Павлик оглянулся на меня:
– Дело говоришь, – сказал он. – Только я – директор, не пристало директору голяком на улице стоять. Давай лучше ты, м? Я твои вещи подержу?
– Не, Паулик, – ответил я. – Я теперь тоже директор. Мне тоже не пристало.
– Это чего это ты директор? – Фашист достал из кармана скрепку и стал ею выковыривать лёд из замка.
– Книжного магазина. В Троицком предместье.
– В Троицком, – сказал Павлик, сосредоточено работая скрепкой. – Лавка, поди, какая-нибудь на три квадрата. В Троицком аренда дурная.
– Восемьдесят два, – сказал я.
– Что восемьдесят два?
– Квадрата.
Фашист, у которого ключ, наконец, забрался в нужное отверстие, замер, так и не повернув его.
– Вы идиоты, – немного подумав, сказал он. Затем, наконец, Павлик сделал несколько движений ключом, замок открылся, Павлик толкнул ворота и повернулся ко мне:
– Прошу!
Я вошел в ангар павликовой станции и огляделся. Три подъемника, яма, тумбы «Спутников», в которых слесаря хранят свой инструмент. Не бедно.

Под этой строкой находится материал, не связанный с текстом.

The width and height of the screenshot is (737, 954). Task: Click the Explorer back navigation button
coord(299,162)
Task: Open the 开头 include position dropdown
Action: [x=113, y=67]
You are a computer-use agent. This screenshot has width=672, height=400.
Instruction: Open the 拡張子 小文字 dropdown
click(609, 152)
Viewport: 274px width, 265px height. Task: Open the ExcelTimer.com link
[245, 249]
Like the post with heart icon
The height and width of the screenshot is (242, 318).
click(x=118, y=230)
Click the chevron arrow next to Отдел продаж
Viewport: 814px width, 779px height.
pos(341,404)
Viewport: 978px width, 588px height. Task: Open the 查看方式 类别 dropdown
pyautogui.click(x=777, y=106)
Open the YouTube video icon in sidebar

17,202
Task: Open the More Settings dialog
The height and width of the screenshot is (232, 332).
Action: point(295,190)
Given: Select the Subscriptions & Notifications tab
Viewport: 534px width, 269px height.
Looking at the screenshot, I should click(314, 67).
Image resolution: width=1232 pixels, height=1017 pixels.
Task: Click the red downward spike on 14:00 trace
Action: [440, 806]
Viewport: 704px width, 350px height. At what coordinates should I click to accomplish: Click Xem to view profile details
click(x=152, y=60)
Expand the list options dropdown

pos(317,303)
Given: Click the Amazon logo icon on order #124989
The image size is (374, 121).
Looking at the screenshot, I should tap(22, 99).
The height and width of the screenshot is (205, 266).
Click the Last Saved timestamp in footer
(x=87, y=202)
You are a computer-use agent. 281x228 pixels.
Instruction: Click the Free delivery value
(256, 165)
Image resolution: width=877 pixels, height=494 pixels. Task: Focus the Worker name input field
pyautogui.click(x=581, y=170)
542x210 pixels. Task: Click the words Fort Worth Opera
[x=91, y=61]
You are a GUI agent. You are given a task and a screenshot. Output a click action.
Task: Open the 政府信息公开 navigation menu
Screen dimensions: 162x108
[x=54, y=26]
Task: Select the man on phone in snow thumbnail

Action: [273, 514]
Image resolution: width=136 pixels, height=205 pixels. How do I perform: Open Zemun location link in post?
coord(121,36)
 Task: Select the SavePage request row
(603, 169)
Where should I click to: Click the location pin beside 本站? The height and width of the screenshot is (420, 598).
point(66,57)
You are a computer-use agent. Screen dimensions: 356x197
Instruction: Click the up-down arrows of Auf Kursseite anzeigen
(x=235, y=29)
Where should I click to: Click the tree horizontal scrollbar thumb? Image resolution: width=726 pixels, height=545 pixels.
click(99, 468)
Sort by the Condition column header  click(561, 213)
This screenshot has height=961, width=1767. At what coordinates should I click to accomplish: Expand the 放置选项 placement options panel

Павлик остановился перед тумбой с инструментами, поковырялся, вынул ключи, которые мне были нужны для ремонта и отдал.
– А ты чего сегодня делаешь-то? – внезапно спросил Павлик.
– А что?
– Ну как – «что?» Сегодня четверг.
Я вспомнил, что раньше мы собирались по четвергам в бильярде. Павлик продолжил:
– Такая новость… Такая должность… Пришел бы. Посидел с рабочими.
– А, – понял я. – Ну так, для информации – у меня зарплата 200 баксов пока.
– Зажиточно директора книжных живут, – Фашист пошёл по «Спутникам» сверять инструмент. Инструмент слесаря «пятили» с завидной регулярностью.
– Не знаю, куда дензнаки складывать, – тут я вспомнил, что уже лет сто, наверно, не играл в бильярд. – Тысячу лет вас всех не видел. А кто сегодня будет-то?
– Валентиныч твой будет. Близнецы. Петя. Приходи. Я ставлю.
«Сколько же они мне ставить-то будут, – подумал я. – До конца жизни, что ли?»
– Не. Так не пойдёт… Разве что в долг. До первой зарплаты.
– Ты же меня знаешь, – сказал Павлик. – В долг – значит, в долг. Я долгов не прощаю.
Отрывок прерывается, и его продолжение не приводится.